Nell’accusa sono stati indicati i miei rapporti con Azione Rivoluzionaria, un’organizzazione armata libertaria che era attiva alla fine degli anni ’70. Nella mia memoria difensiva, che lei, Signor Presidente, dovrebbe avere, a pagina 4 dichiaro la mia assoluta estraneità, però, per cercare di capire in che modo debba essere intesa questa mia estraneità a quella organizzazione, peraltro ormai storicamente ben delineata, vorrei leggere alcune righe di un mio articolo pubblicato sulla rivista “Anarchismo” numero 21, alle pagine 146-147. Io scrivo in questo testo: «Il fenomeno della lotta armata [questo articolo, precisiamolo, datiamolo, è del 1978, è stato pubblicato nel maggio-giugno 1978, quindi siamo alla fine degli anni ’70 e porta il titolo: “Di alcuni problemi fra i tanti”] non è costituito che in minima parte dalle realizzazioni delle organizzazioni armate, cosiddette “storiche” [ad esempio, le BR], quelle che magari trovano modo di realizzare le manifestazioni più eclatanti, ma, al contrario, [il soggetto è sempre “il fenomeno della lotta armata”] è costituito da un vastissimo comportamento illegale e antiautoritario che minaccia di diffondersi in modo incontrollato, e questo lo Stato lo sa benissimo, come bene lo sanno anche quelle organizzazioni politiche e pseudo-rivoluzionarie (ma sostanzialmente controrivoluzionarie) che cercano, in tutti i modi, di cavalcare la tigre di questo comportamento generalizzato. Ridurre il problema della lotta armata oggi [1978] in Italia a quello che fanno o non fanno le BR o a quello che ha fatto o che riuscirà a fare AR...» cioè “Azione Rivoluzionaria”, organizzazione a cui mi si accusa di avere appartenuto, e io per questo sto parlando di questi problemi, per questo motivo, non è un excursus storico il mio...
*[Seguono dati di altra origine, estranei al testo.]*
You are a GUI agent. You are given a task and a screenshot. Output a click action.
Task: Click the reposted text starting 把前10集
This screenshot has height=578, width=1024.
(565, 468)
[Presidente]: Sì, sì, abbiamo capito.

«...è assurdo e privo di senso. [Quindi ridurre il problema della lotta armata a quello che fanno le BR o AR è privo di senso]. Significherebbe riproporre, con tutta l’autorità dell’analisi rivoluzionaria, lo schema di ragionamento che torna utile alla gestione spettacolare che del fenomeno della lotta armata il capitale cerca di dare oggi nel mondo (senza peraltro ben riuscirvi). [Uso dei mass-media e così via].
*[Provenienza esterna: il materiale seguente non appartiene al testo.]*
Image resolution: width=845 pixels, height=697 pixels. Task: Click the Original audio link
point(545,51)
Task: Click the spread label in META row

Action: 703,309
«È solo nei termini in cui questo comportamento antiautoritario e antillegale tende a generalizzarsi [ecco il punto essenziale, la rottura, diciamo, fra il mio modo di vedere le cose e quello di Azione Rivoluzionaria] che si avvicina alla fase che si vuole definire pre-rivoluzionaria, e non, come alcuni sostengono, che questa fase rende logico quel comportamento. Il guaio è che molti compagni, tanto bravi a individuare il peccato antiautoritario negli altri, non sono poi altrettanto bravi nel vedere il vizio nel proprio ragionamento, pur essendo questo vizio della stessa natura autoritaria che temono tanto negli altri. Infatti, questi compagni, quando fanno riferimento alla necessità che la lotta armata trovi giustificazione solo nella fase pre-rivoluzionaria, hanno in mente un modello organizzativo clandestino che è proprio quello realizzato oggi dalle BR, e non riescono a convincersi che esistono altri modelli organizzativi, traenti giustificazione proprio dal comportamento illegale generalizzato. Occorrerebbe maggiore riflessione su questi problemi, e, possibilmente, un minore quantitativo di giudizi a priori. È chiaro, infatti, che se il modello BR è anche possibile che esista in una realtà che non manifesta i segni di un comportamento illegale che tende alla generalizzazione su larghi strati in corso di criminalizzazione, non è possibile che altri modelli organizzativi, che proprio da quel comportamento trovano origine, esistano in momenti che non rendono possibile il diffondersi del comportamento illegale stesso.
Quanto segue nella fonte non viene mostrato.